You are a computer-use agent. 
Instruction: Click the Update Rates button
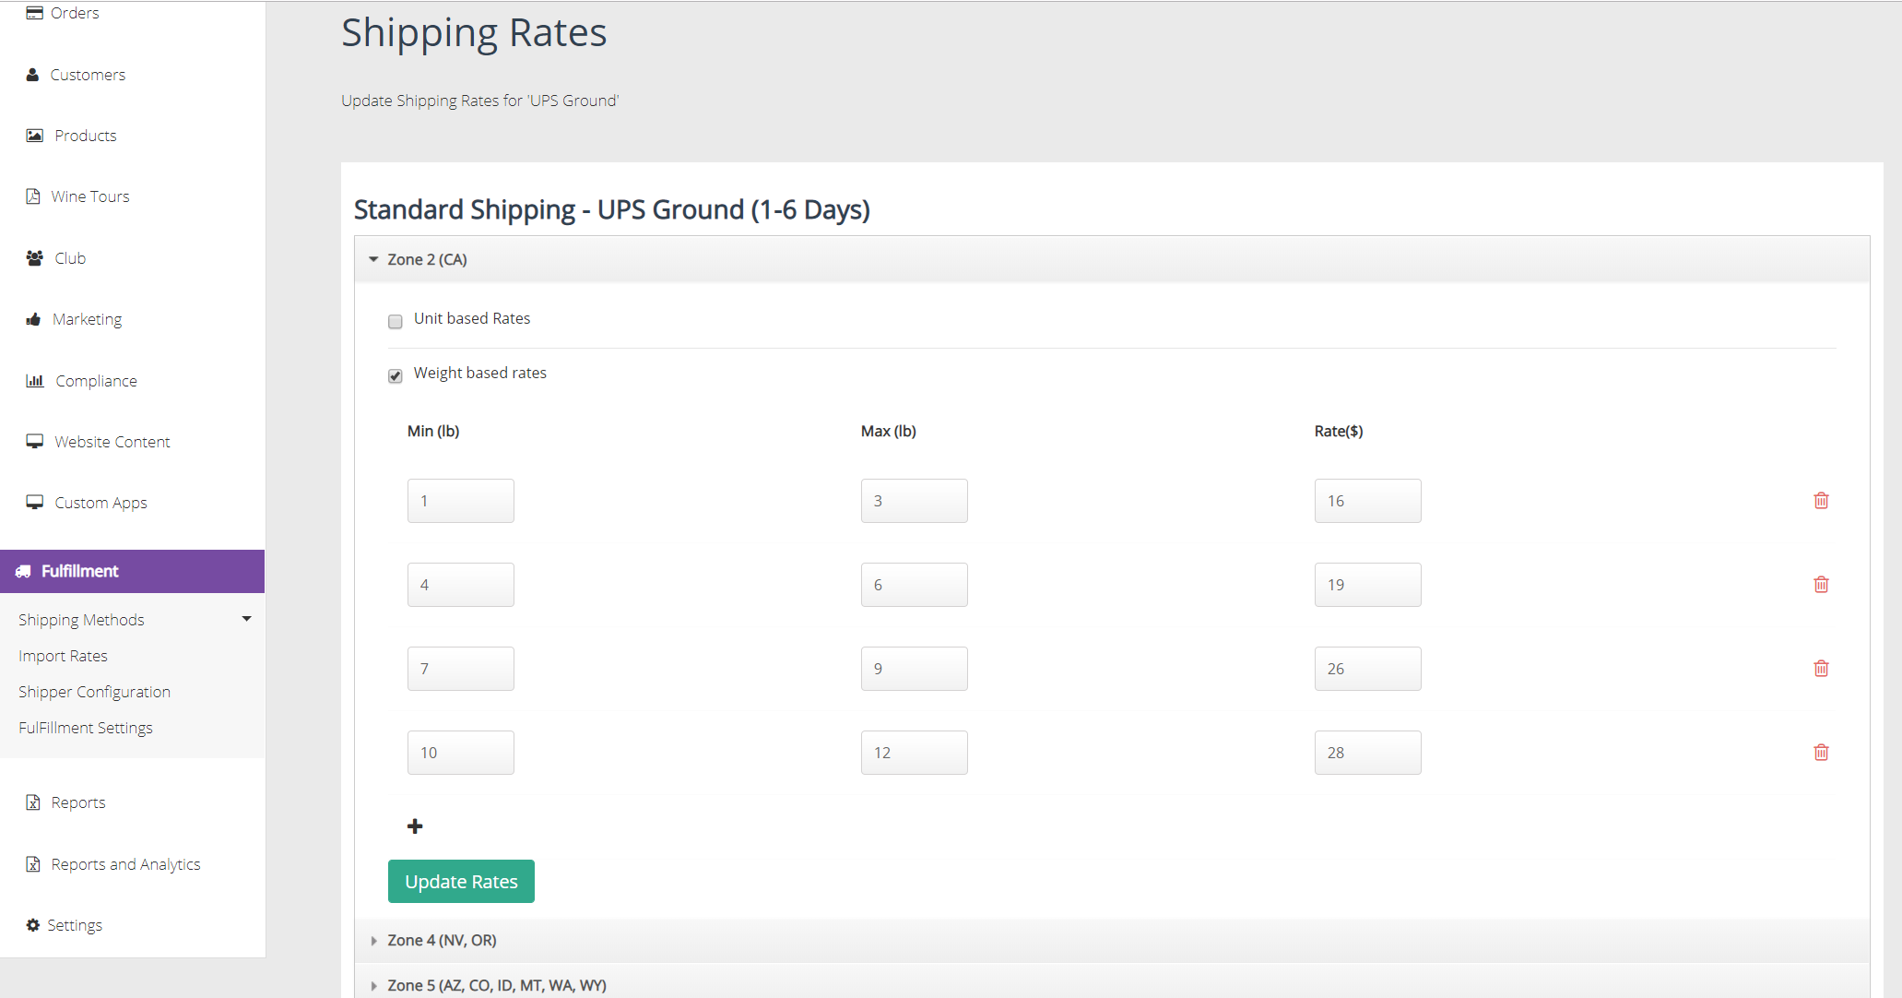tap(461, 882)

---

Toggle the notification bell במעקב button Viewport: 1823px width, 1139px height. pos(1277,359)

--

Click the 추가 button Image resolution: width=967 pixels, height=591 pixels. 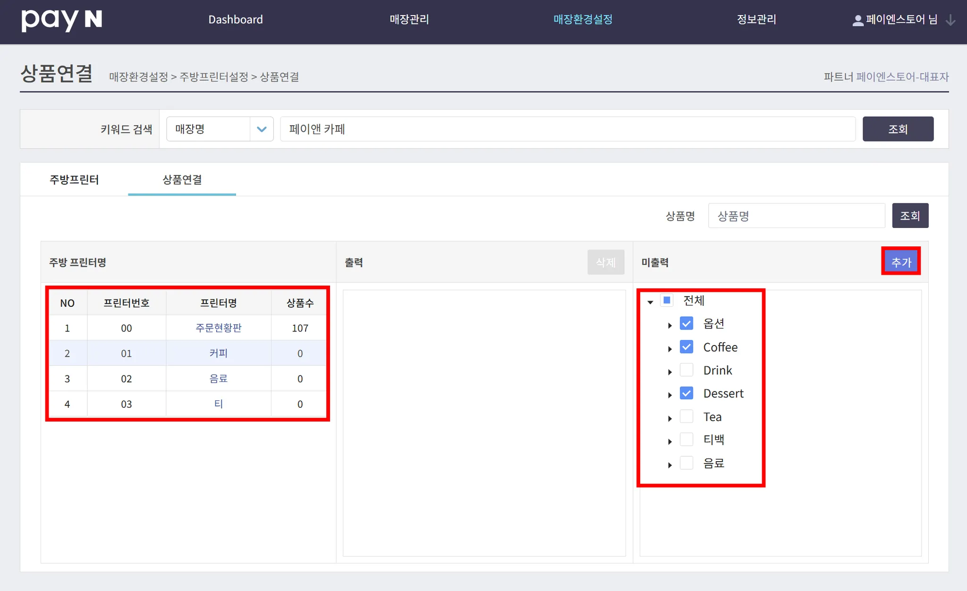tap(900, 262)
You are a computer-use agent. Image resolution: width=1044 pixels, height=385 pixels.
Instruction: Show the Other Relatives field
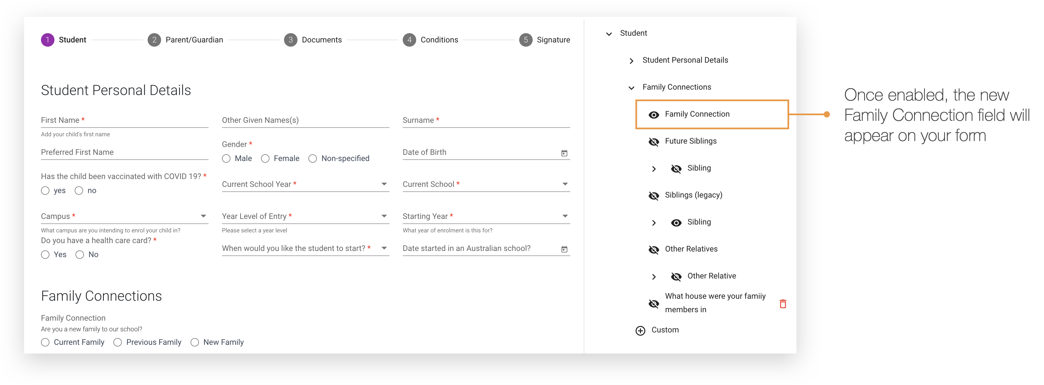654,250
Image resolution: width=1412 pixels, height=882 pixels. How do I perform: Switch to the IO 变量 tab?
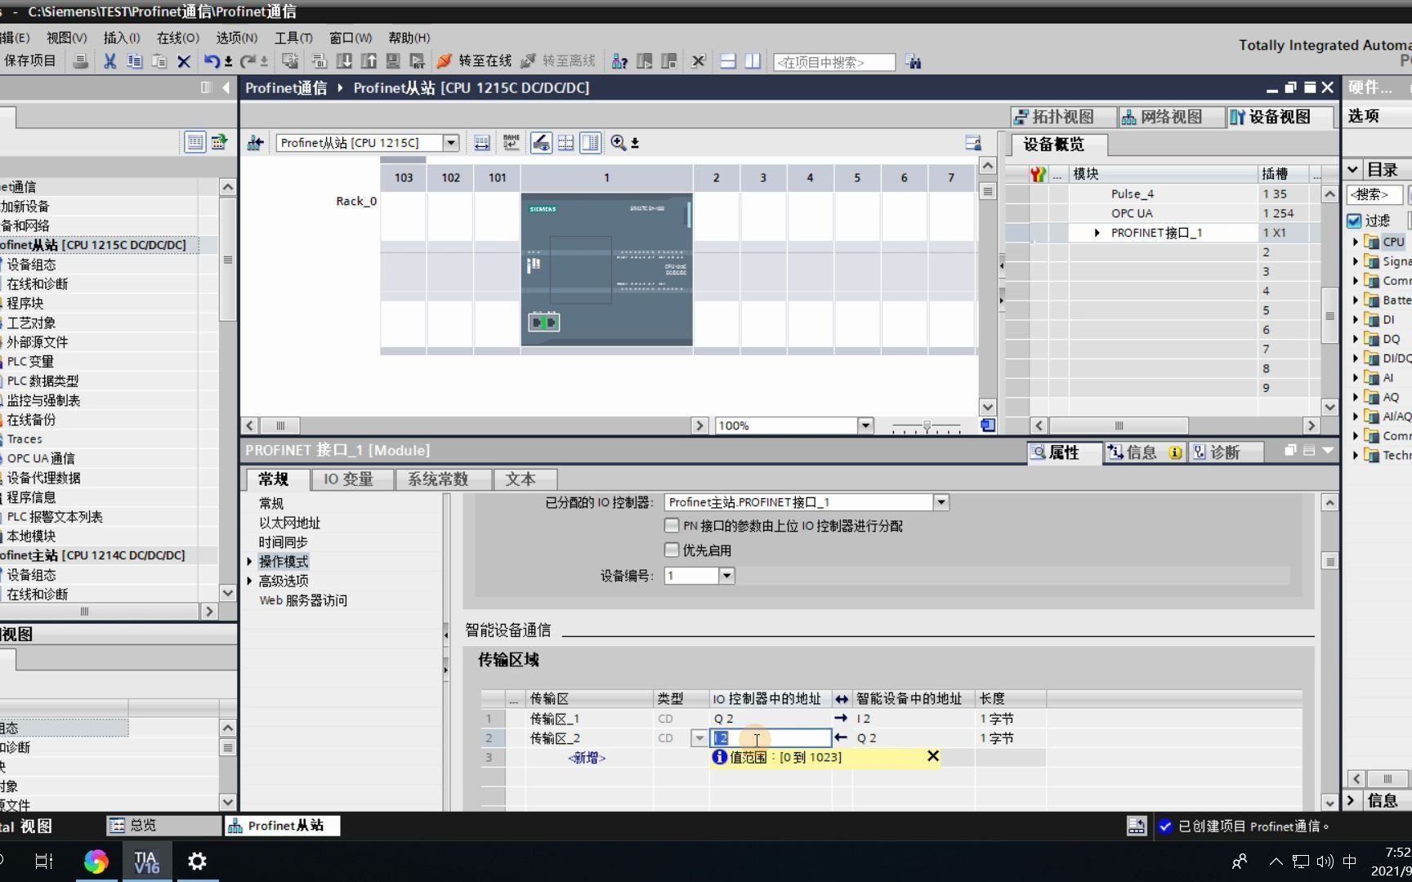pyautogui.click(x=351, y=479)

» **Work item**
In the entries above, find each line with "agent" and list it.

» **Solution for this problem**
You are a computer-use agent. 
You are a computer-use agent. Image resolution: width=1044 pixels, height=385 pixels.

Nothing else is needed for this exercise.